* _Records provided_

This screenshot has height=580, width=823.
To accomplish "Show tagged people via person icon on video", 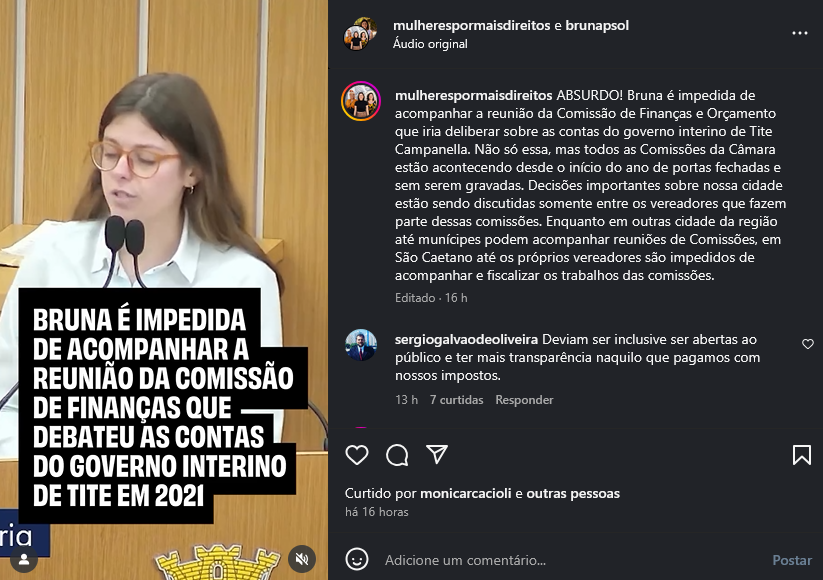I will click(24, 559).
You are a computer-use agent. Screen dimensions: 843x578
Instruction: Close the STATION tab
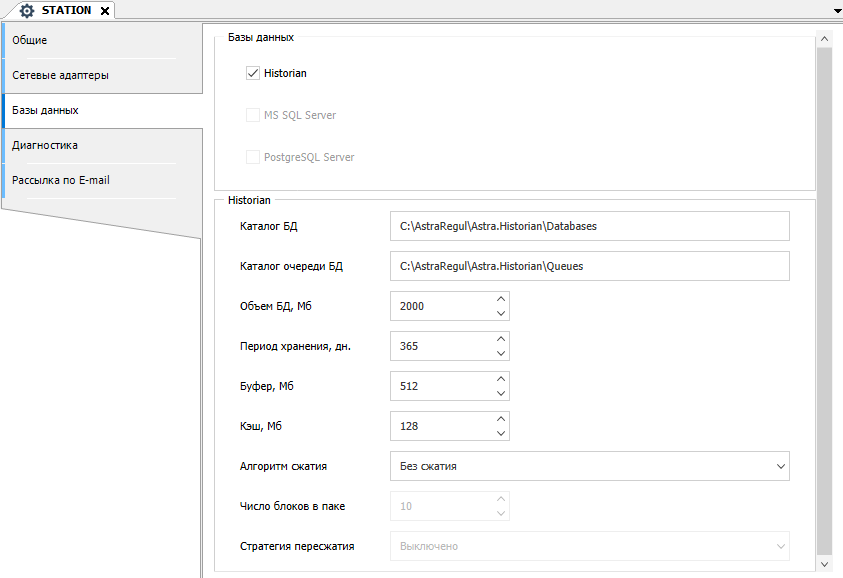(x=105, y=11)
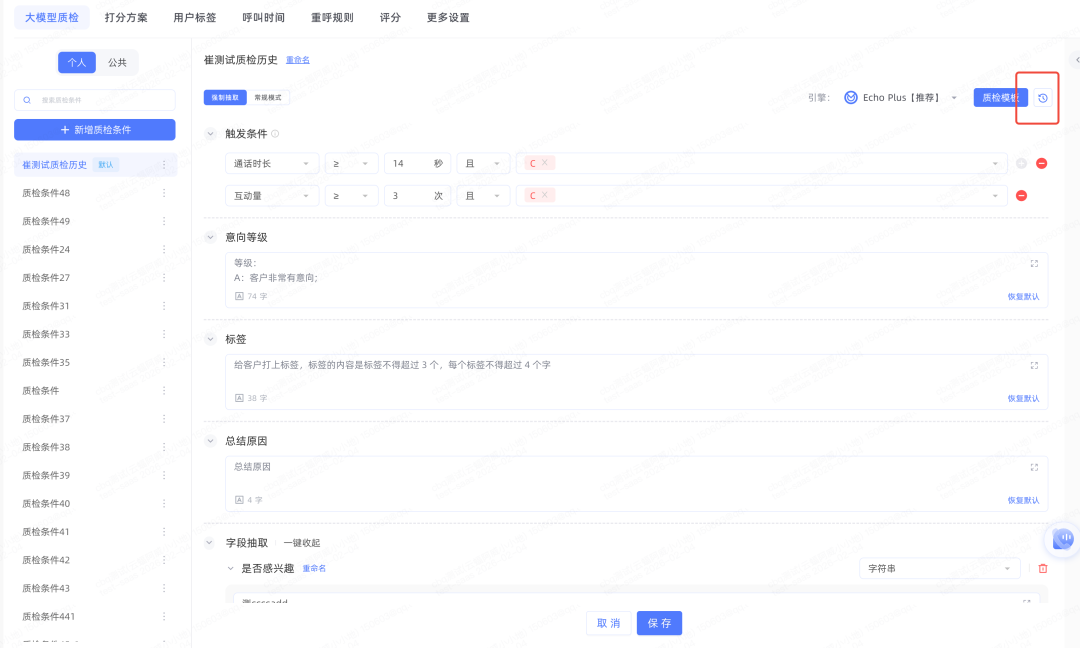Click 恢复默认 link in 总结原因 section
Viewport: 1080px width, 648px height.
point(1023,500)
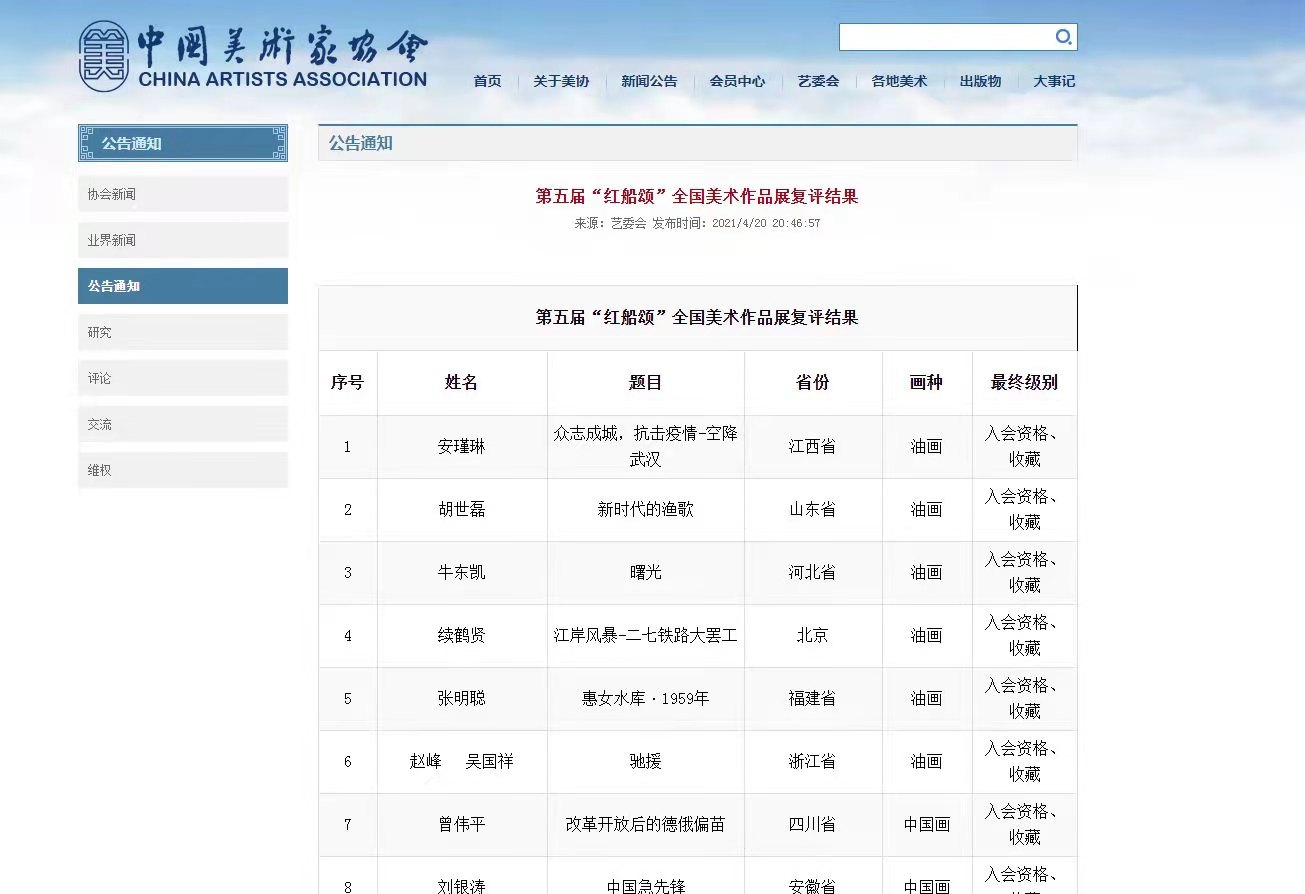Go to 评论 in the sidebar
1305x894 pixels.
(x=183, y=378)
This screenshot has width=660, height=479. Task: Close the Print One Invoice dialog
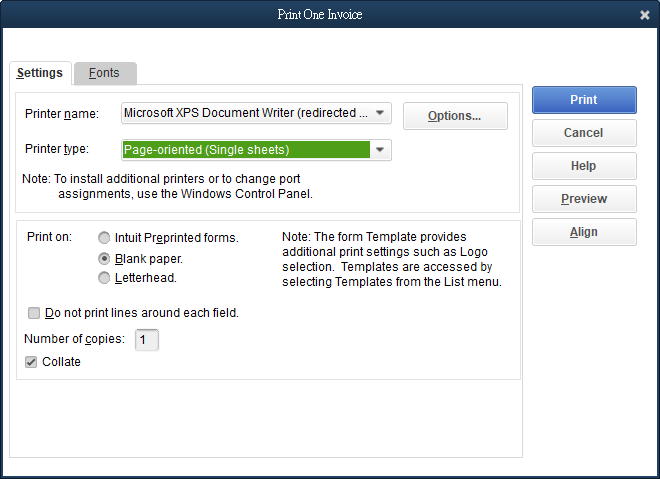644,15
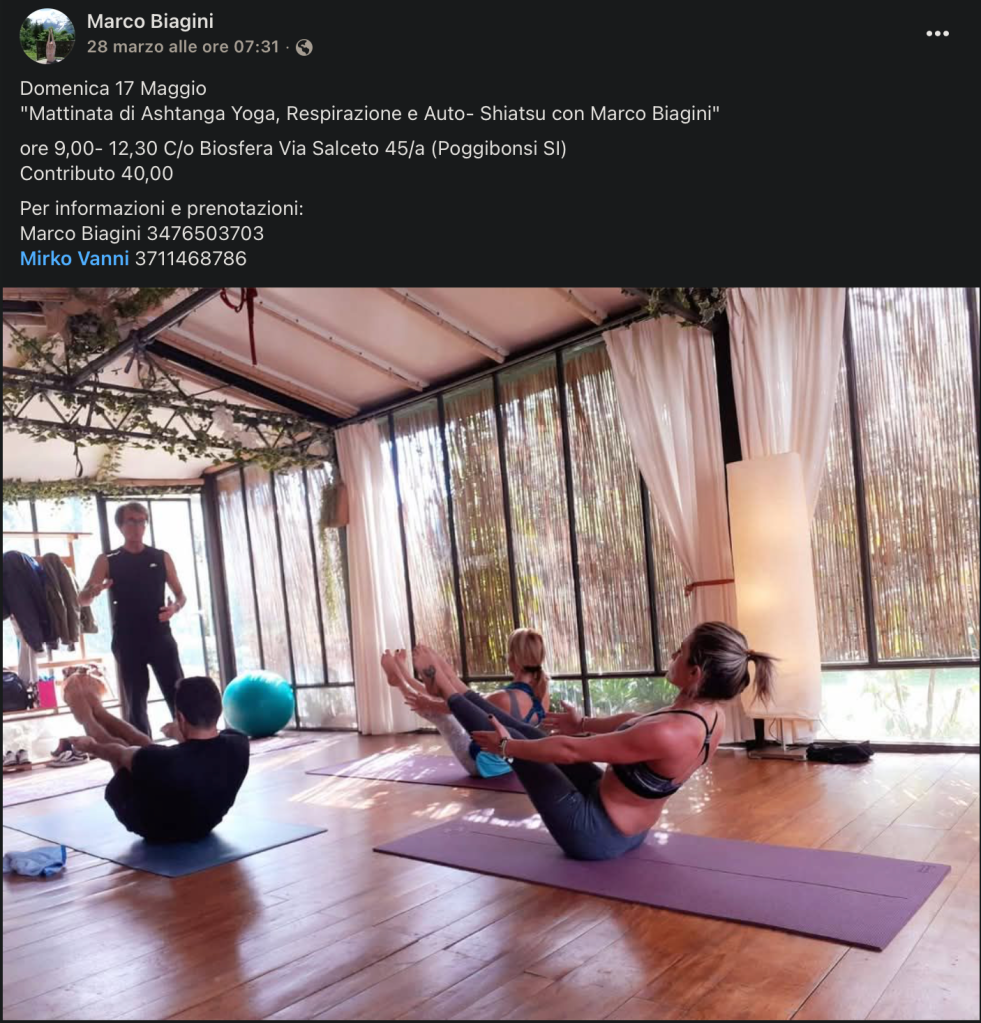
Task: Click the teal exercise ball in the photo
Action: (x=258, y=704)
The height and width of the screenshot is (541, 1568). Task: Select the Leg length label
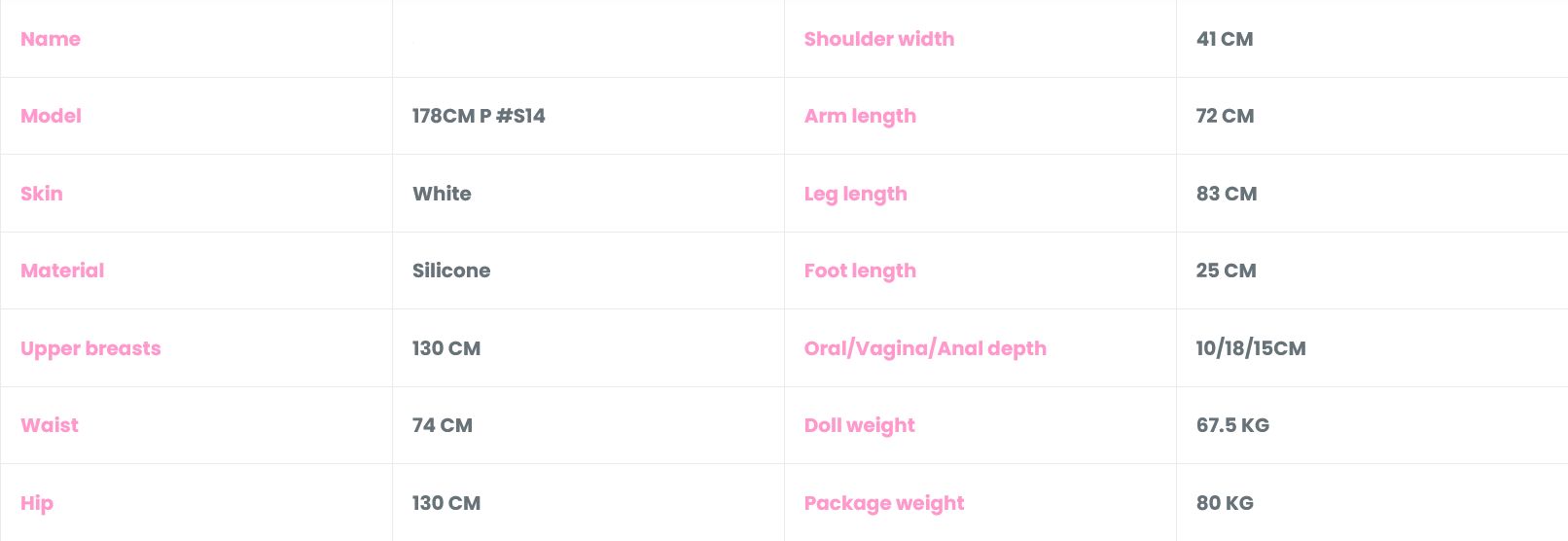856,194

* _Task_
The copy must start at the line containing "Instruction: Close the STATION tab" and stop at the last line of the listing, both included, with every line exact and no pictures.

* _Problem solution_
Instruction: Close the STATION tab
(x=105, y=11)
Click 恢复默认 link in 总结原因 section
Viewport: 1080px width, 648px height.
point(1023,500)
Go to 评论 in the sidebar
1305x894 pixels.
(x=183, y=378)
This screenshot has width=660, height=479. Task: Close the Print One Invoice dialog
644,15
Task: Click the teal exercise ball in the photo
Action: (x=258, y=704)
The height and width of the screenshot is (541, 1568). Task: Select the Leg length label
856,194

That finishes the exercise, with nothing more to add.